Work to complete:
Write out the records that appear below, verbatim and complete, but without pictures.
======== Given records ========
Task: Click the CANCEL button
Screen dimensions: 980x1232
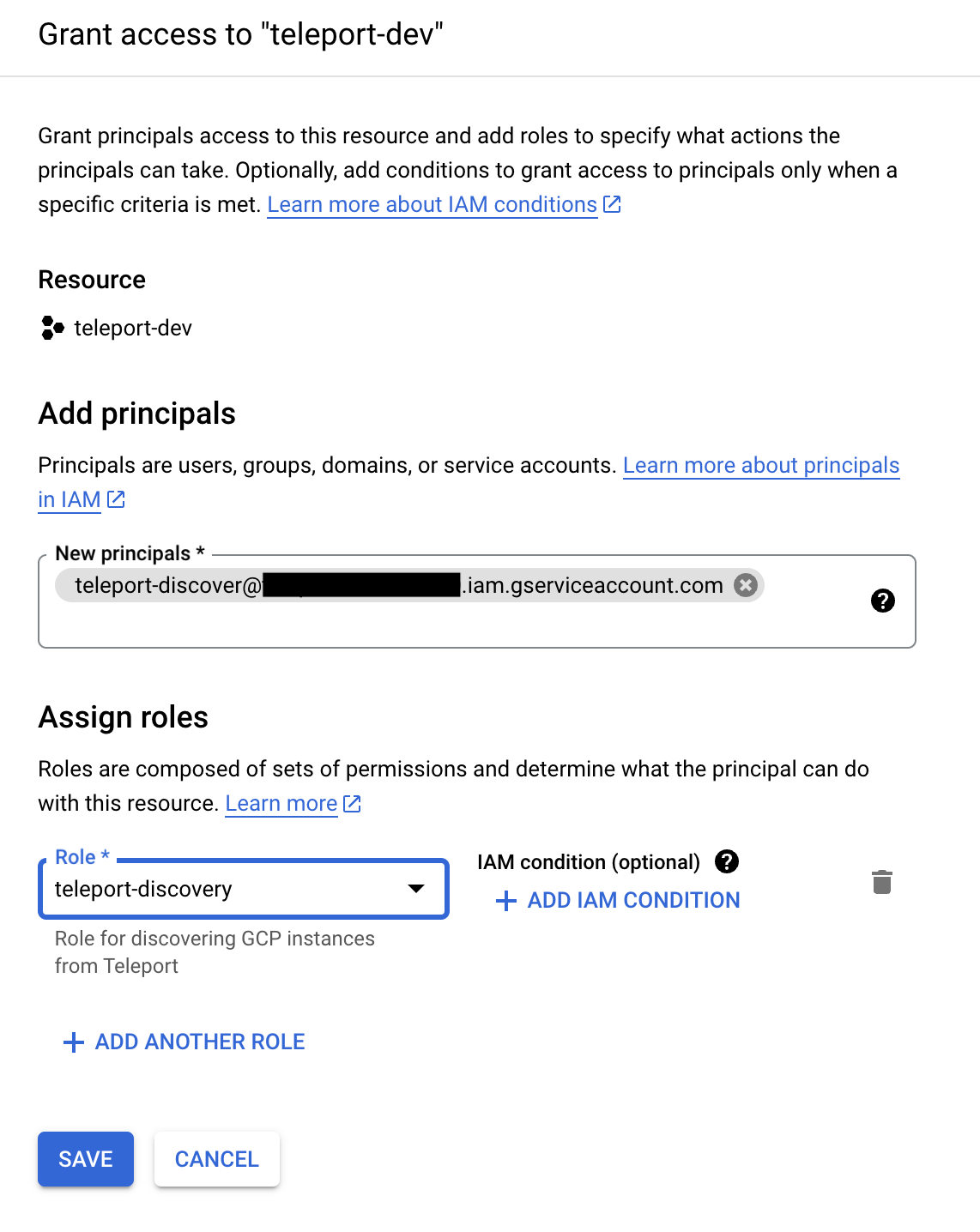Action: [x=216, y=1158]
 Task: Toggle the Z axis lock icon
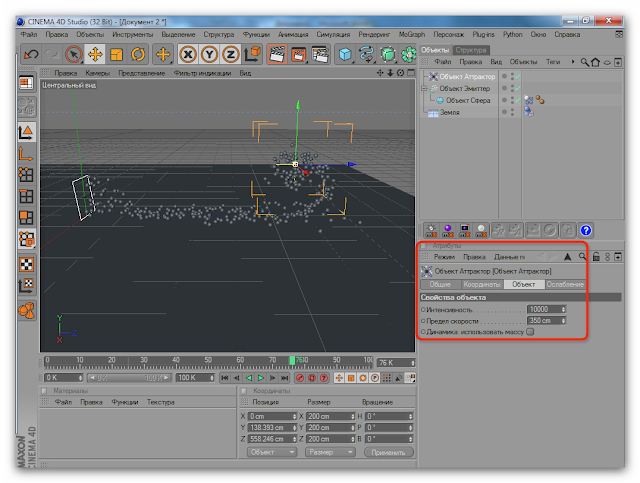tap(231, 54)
========
Task output:
Task: Click the CANCEL button
Screen dimensions: 980x1232
Action: [x=216, y=1158]
 Task: Toggle the Z axis lock icon
tap(231, 54)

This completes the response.